Wind energy is booming worldwide. Following another record year in 2007 with over 20 GW of new wind capacity, and additional installations at the beginning of 2008, the global wind market has now passed 100 GW. On the second day of the European Wind Energy Conference (EWEC) in Brussels, the opportunities and challenges facing the world’s leading wind energy markets, plus the huge potential for the future, were discussed. Steve Sawyer, Chief Executive of the Global Wind Energy Council (GWEC), opened the session by presenting GWEC’s new publication, Global Wind Energy Report 2007, which provides an overview of the situation worldwide and its impressive recent expansion.
“Due above all to the stronger than anticipated growth in the US and China in recent years, and China’s emerging manufacturers, which are helping ease global supply, there has been an unexpectedly strong increase in wind deployment all round the world,” he explained. “As a result, GWEC now foresees the global wind power market growing by over 155% to reach 240 GW of total installed capacity by 2012”.
Birger T Madsen, from BTM Consult, explained that his company forecasts 140,000 MW of annual installations over the next thirteen years, which will give a cumulative installed capacity of nearly 1 million MW (1,000 GW) by 2020.
“1,000 GW of capacity will enable wind power to provide 7–8% of the world’s electricity demand by 2020,” he added.
There are many markets worldwide whose development will help ensure this wind energy expansion. Senior Energy Specialist from the World Bank, Søren Krohn, looked at some of those with the most potential. Mexico is a “fully developed market for independent power producers”, but has transmission issues and supply bottlenecks to overcome. Turkey has a “feed-in tariff system, which gives access to a wholesale market”. Meanwhile in Morocco “there is a strong government commitment to wind energy, with a target of 1,000 MW of installed capacity by 2012, up from the current total of 124 MW”.
One country which has already started installing significant amounts of wind energy is the US, which in 2007 added a record 5.2 GW of capacity to reach 16.8 GW. This accounted for about 30% of the country’s new power-producing capacity in 2007. In Europe, wind energy made up 40% of new energy installations last year.
Rob Gramlich, from the American Wind Energy Association (AWEA), presented a new draft report, entitled 20% wind vision – a collaborative technical report. The document shows that it is technically and economically possible for 20% of US electricity to come from wind by 2030, up from just over 1% today.
Rob Gramlich stated that “we need to install over 16 GW annually in order to reach the 300 GW by 2030 that will give us the 20% of electricity from wind. We need to change people’s perceptions so that they see that benefits such as jobs and a stronger economy are closely linked to our choice of power-generating technology.”

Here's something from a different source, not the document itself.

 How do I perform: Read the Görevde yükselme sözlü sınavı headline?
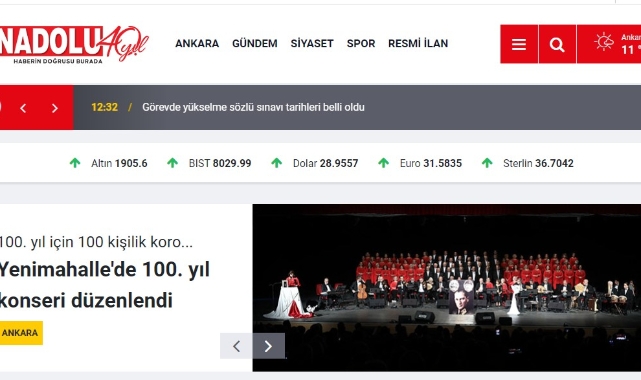tap(253, 107)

While the North American wind industry is booming, South America has been slower taking off. Despite its vast natural resources, there is only 530 MW of wind capacity currently installed there. Christian Grütte from Leonardo Venablers in Spain presented the South American wind market. He outlined the reasons for the continent’s slow start, citing political instability, lack of attractive incentives, limited grid access and restricted turbine supply as the major barriers.
He concluded that “South America has a potential wind energy capacity of more than 300 GW. In the coming years, governments should start introducing the reliable investor incentives and objectives the region’s industry needs, in order to begin to fulfil this potential”.

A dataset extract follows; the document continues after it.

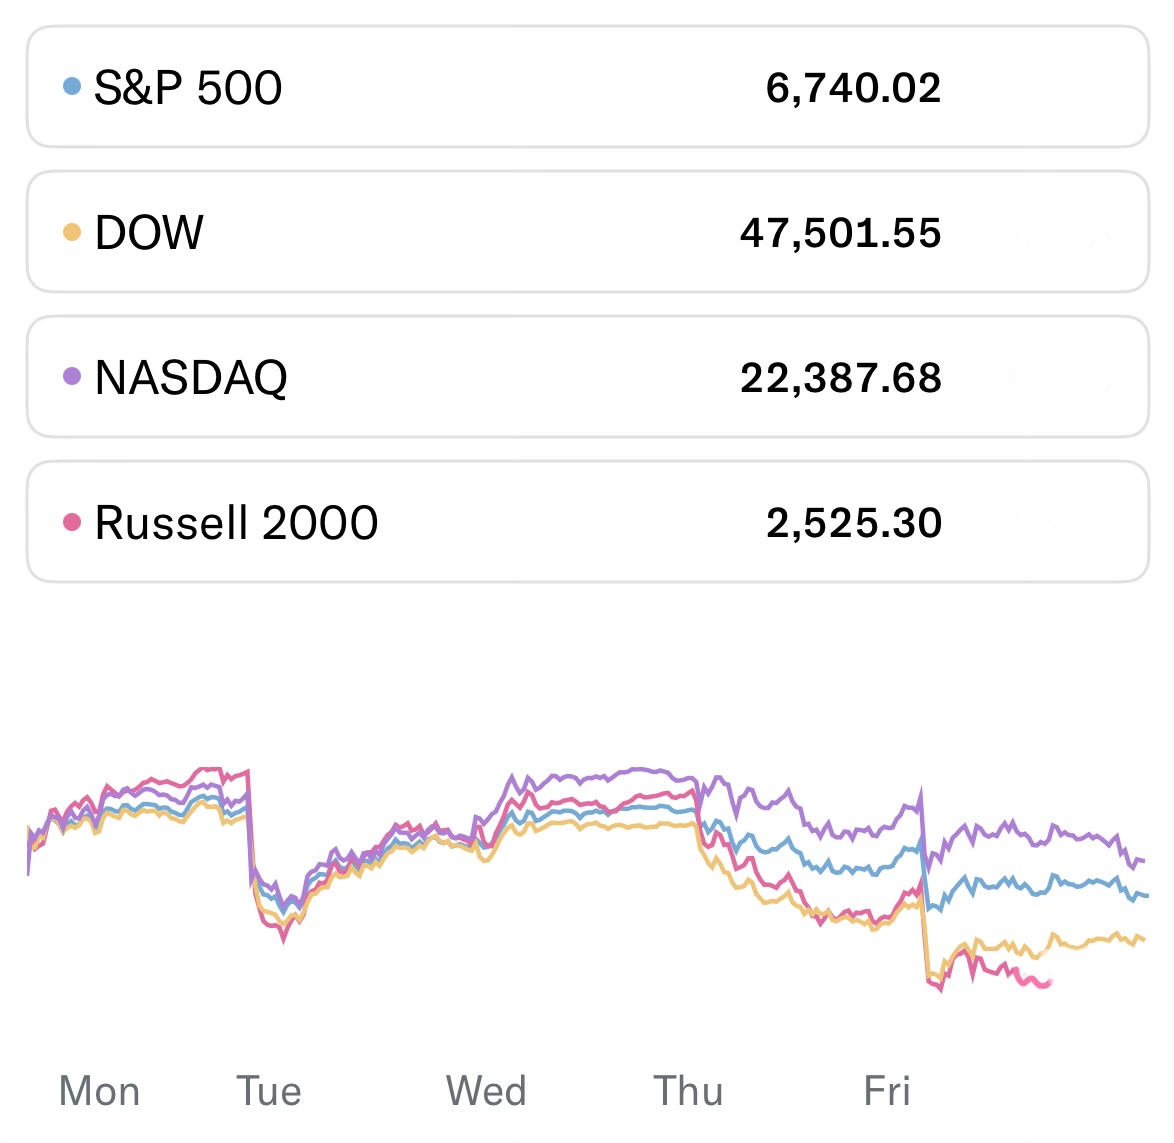Select the DOW index name
Screen dimensions: 1174x1143
pyautogui.click(x=149, y=233)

One of the South American countries with the best wind resources is Chile. Cristobal Garcia-Huidobro from Centinel presented the development of wind energy in Chile. Initially dependent on gas from Argentina, the country was left stranded when its neighbour cut off supplies in 2004. This eventually led to discussions on a renewable energy law, which came into force in March 2007. The law obliges generators with over 200 MW of installed capacity to meet a 10% renewables target.
Chile’s first ever wind farm began operations in December 2007. Currently at just 18 MW, an additional 70 MW should come on line soon, and a second wind farm project is under development.
The chairman of the session, Peter Brun from Vestas, concluded by underlining, as all the speakers had done, the strong worldwide potential of wind energy.
He said, “Globally, we can see strong market trends, but there are still a lot of unclear areas and obstacles. The trends alone are not enough. We need policy stability and transmission planning. In this way, we can show policy-makers that wind is not a niche or ‘alternative’ form of energy, but a mainstream source of power.”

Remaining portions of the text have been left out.